De acordo com Evangelista, o CDC dedica destacada atenção ao inadimplente (em seu artigo 4º, inciso I), devido à vulnerabilidade do consumidor diante do mercado de consumo, sendo o comprador a parte mais frágil nessa relação consumerista. Ele reforça a idéia de que mesmo tendo sido sancionado em 1990, o CDC eficazmente abrange situação futura, independente da configuração econômica nacional. “Nos últimos anos, houve um incentivo voraz ao crédito, com facilidades extraordinárias para aquisição de bens de consumo, o que tem gerado índices de inadimplência significativos, especialmente nas classes sociais menos abastadas, alvo maior da campanha creditícia”, analisa o coordenador do Procon local.

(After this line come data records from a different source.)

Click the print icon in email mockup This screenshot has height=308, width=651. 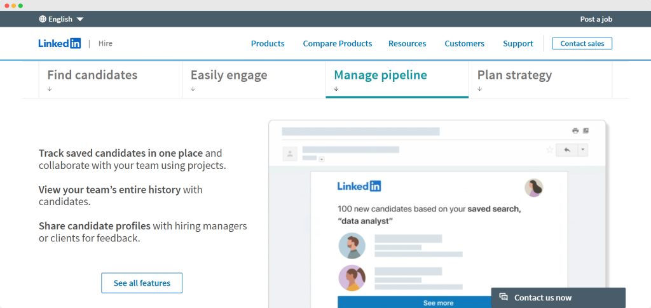pos(575,131)
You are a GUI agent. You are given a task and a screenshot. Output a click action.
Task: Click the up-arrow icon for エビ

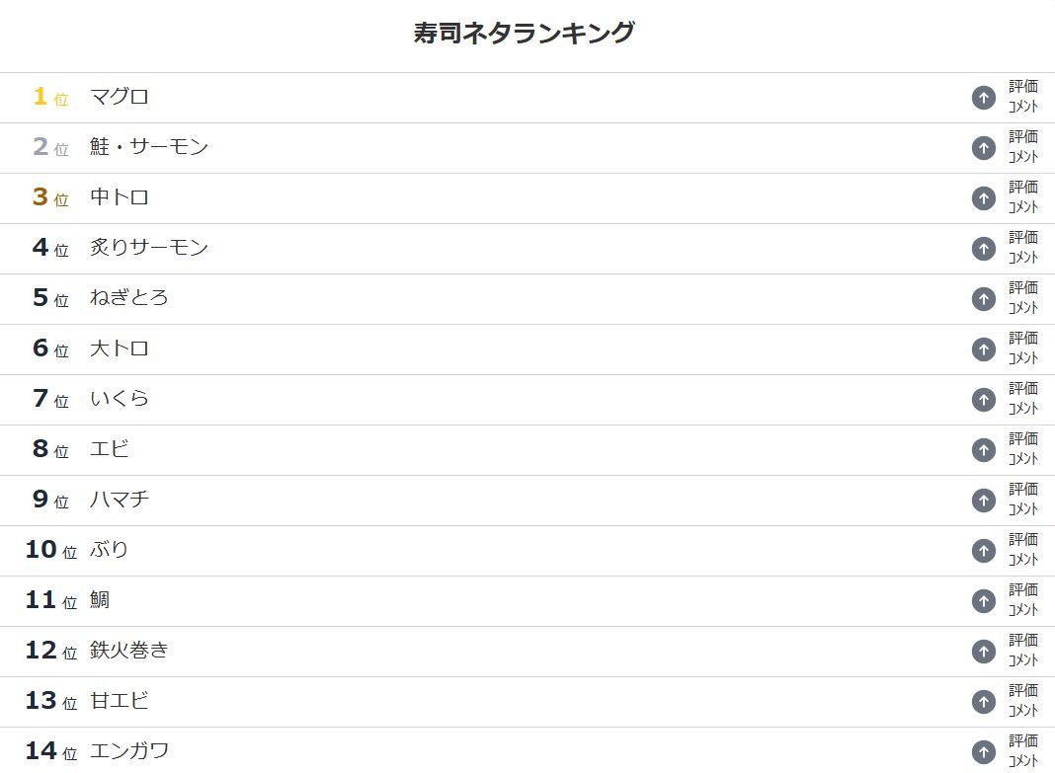983,450

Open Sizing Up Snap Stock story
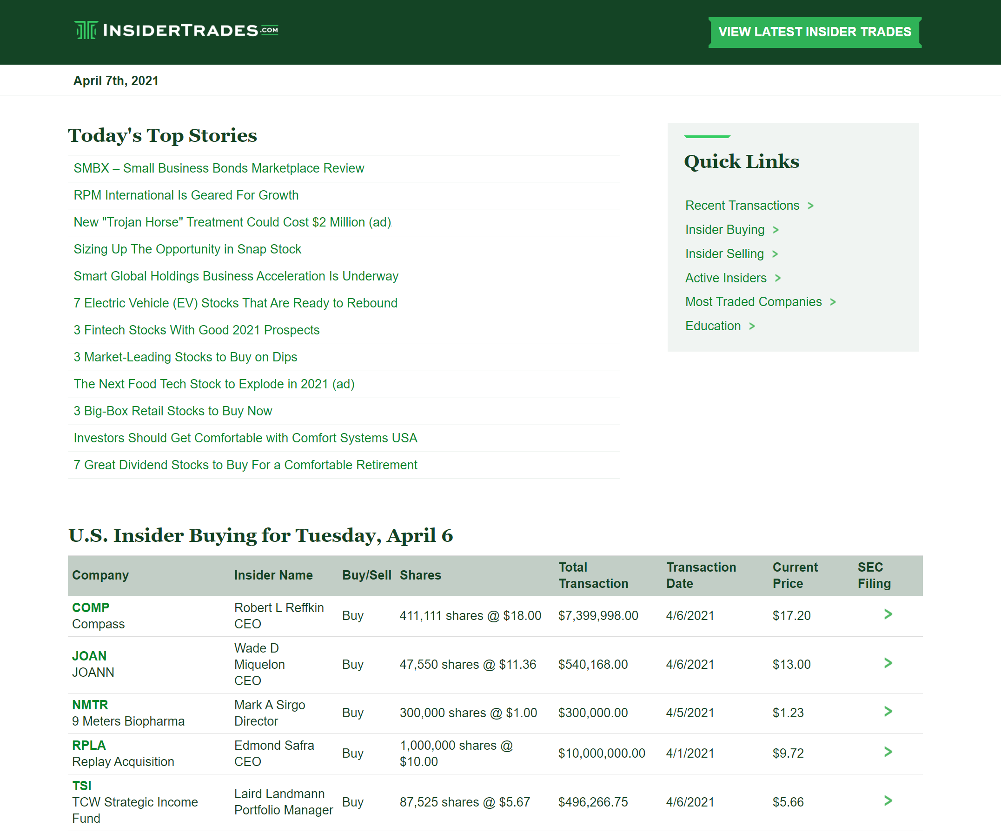point(187,249)
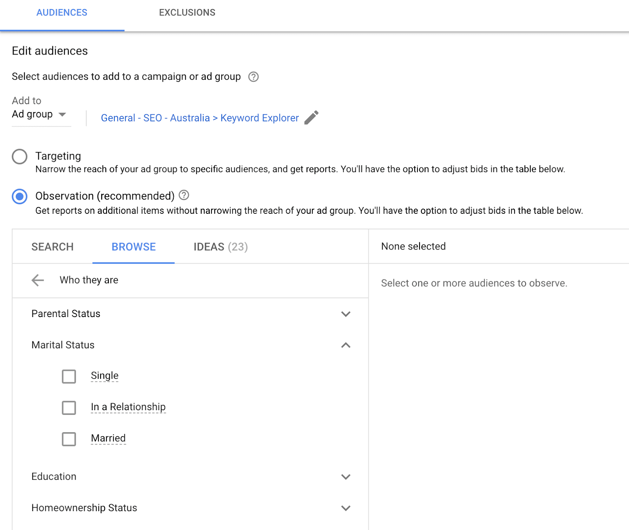Go back using the arrow beside 'Who they are'

click(x=38, y=280)
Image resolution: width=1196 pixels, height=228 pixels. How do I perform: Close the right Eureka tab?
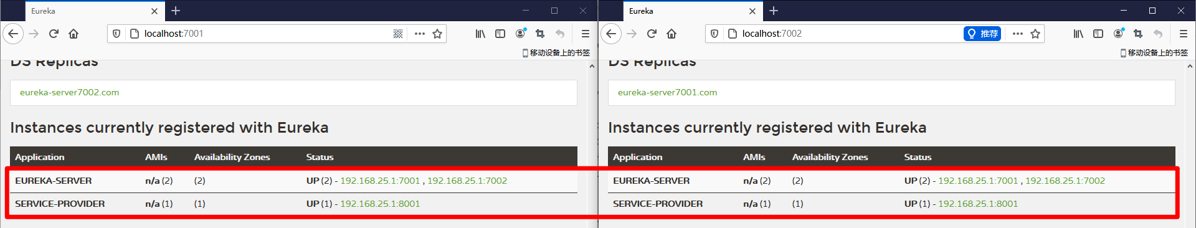(x=752, y=11)
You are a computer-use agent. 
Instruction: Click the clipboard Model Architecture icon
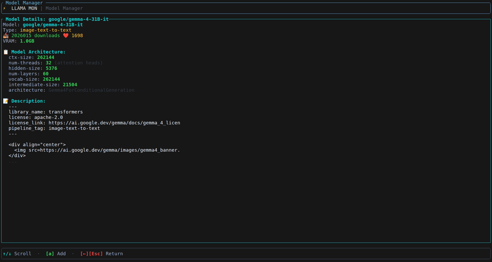click(6, 52)
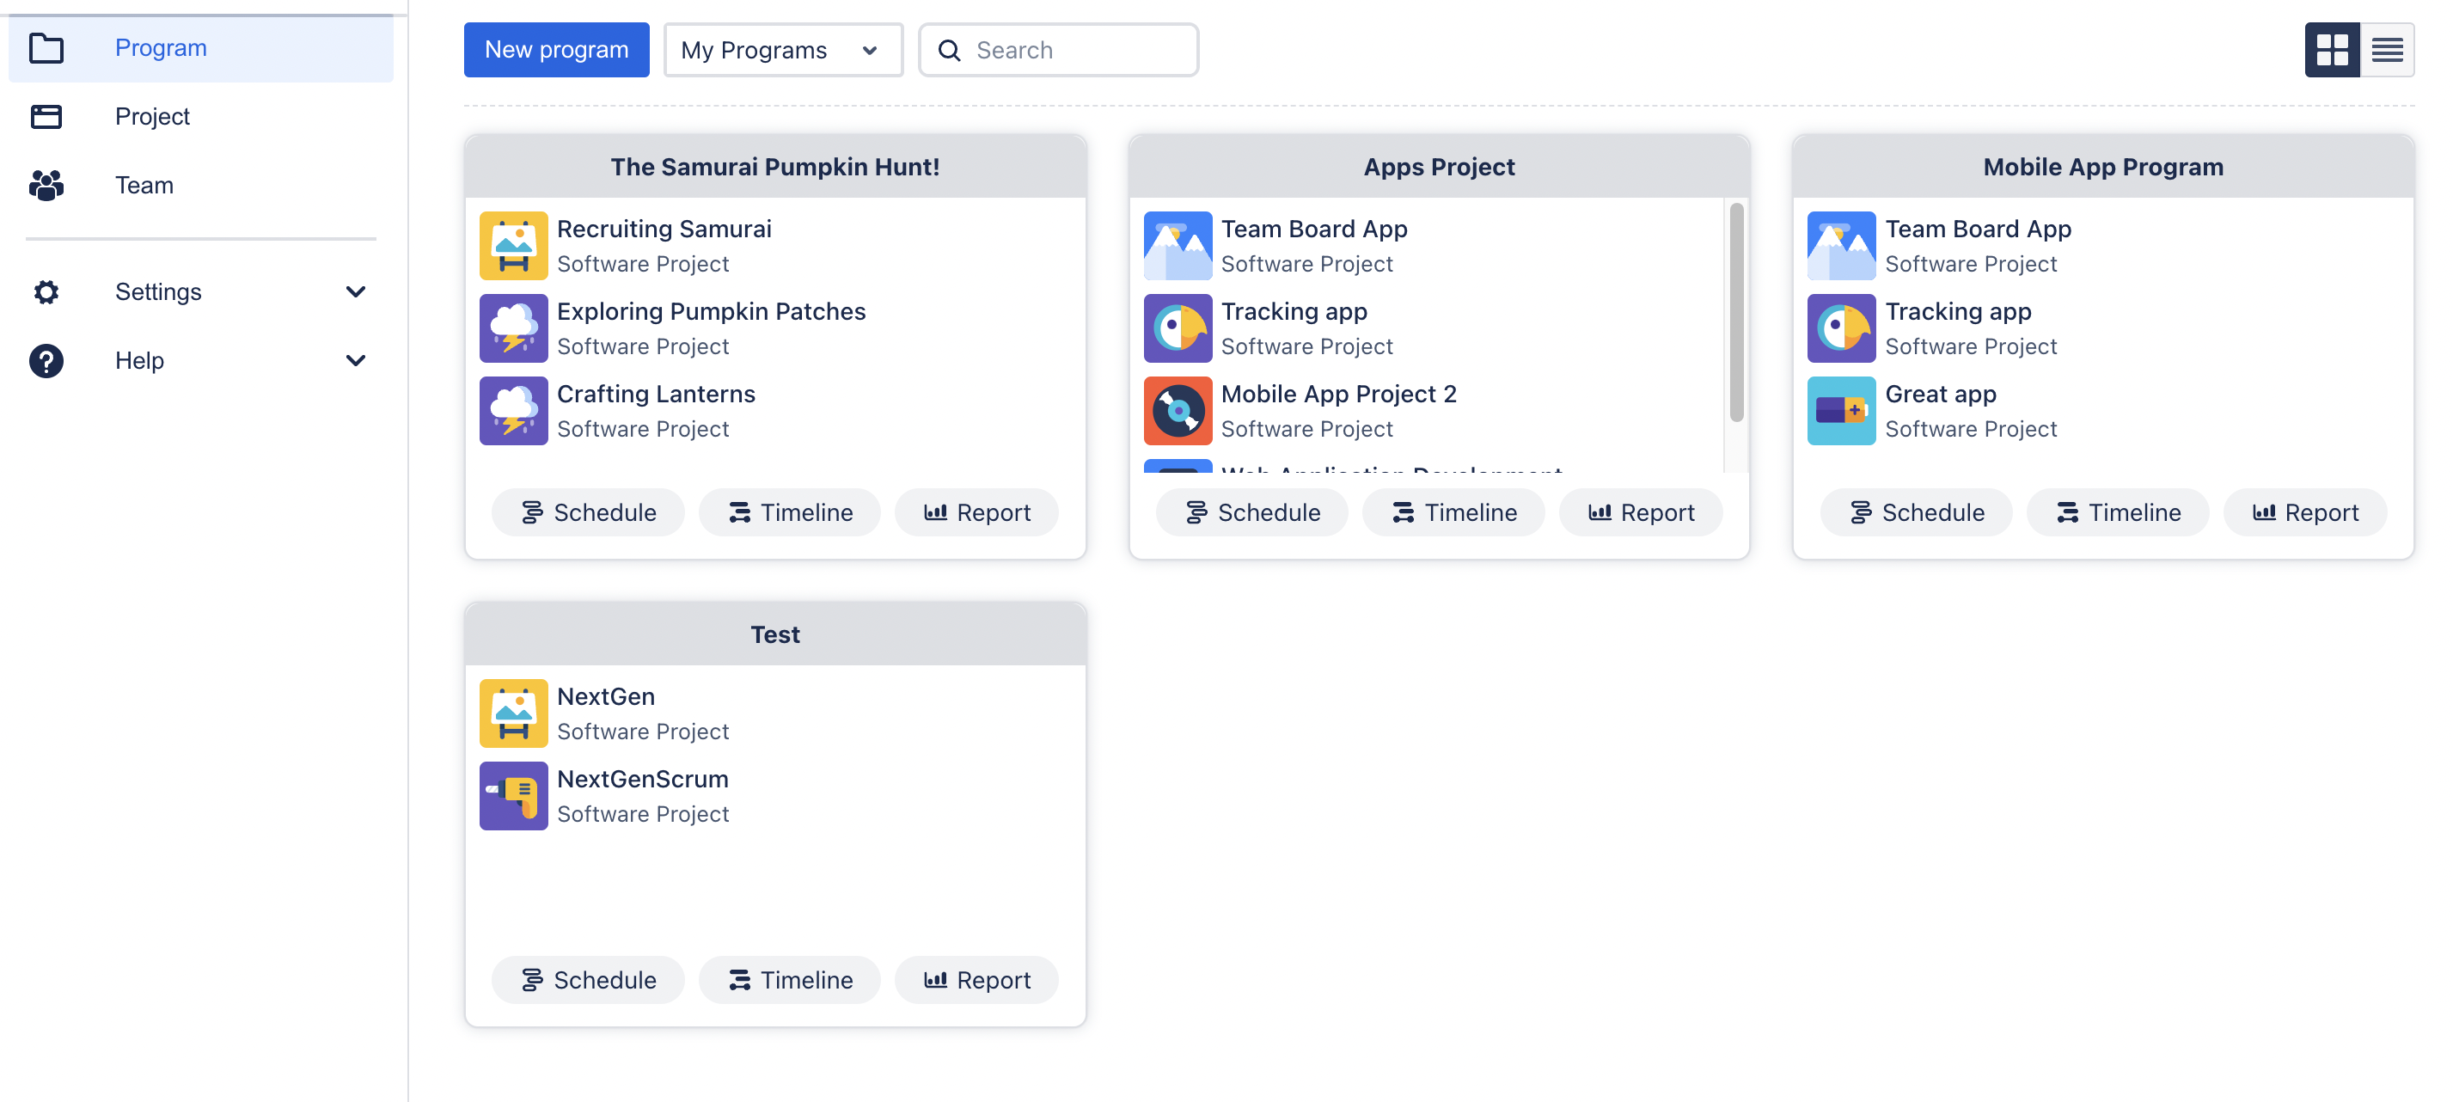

Mas a responsabilidade em quitar as dívidas não é ignorada: “é preciso reconhecer que o consumidor tem por obrigação providenciar o pagamento das parcelas contratadas em dia, o que, não ocorrendo, jamais poderá justificar qualquer um dos tratamentos descritos, já que o fornecedor pode lançar mão de inúmeras formas legais de cobrança na busca do adimplemento”, observa Evangelista.

No Brasil, a inclusão do inadimplente em Cadastros de Restrição ao Crédito – como o SPC e o SERASA e o Protesto de Títulos – protegem tanto o credor quanto o consumidor: ao restringir ao comprador a possibilidade de nova concessão de crédito, o credor terá, cedo ou tarde, grande possibilidade de receber a dívida. Por outro lado, o consumidor fica impedido de contrair débitos ainda maiores, uma vez que só poderá comprar à vista até quitar as parcelas devidas.

Evangelista ressalta que “o respeito ao consumidor deve persistir, mesmo quando em estado de inadimplência, uma vez que protegido por Lei, circunstância que, em absoluto, o desobriga do pagamento contratado, cabendo ao fornecedor do produto ou serviço, dentro de seus critérios, lançar mãos dos instrumentos legais de cobrança”, pondera.

Fonte: Jornal Hoje Centro Sul (Paraná)

 

A cobrança de dívidas é um ato lícito e legitimo do credor. O que a Lei proíbe é o excesso.

Os instrumentos legais de cobrança devem ser planejados e implementados antes mesmo da venda ou concessão da linha de crédito, permitindo legitimar e facilitar as medidas e procedimentos de cobrança a serem adotados contra o devedor.

Não raro, a cobrança ilegal surge de um crédito mal concedido. Empresas com critérios frágeis de concessão e gestão de risco de crédito são igualmente despreparadas para a cobrança e recuperação de dívidas.

Consumo consciente e concessão de crédito responsável são chaves para evitar conflitos de cobrança.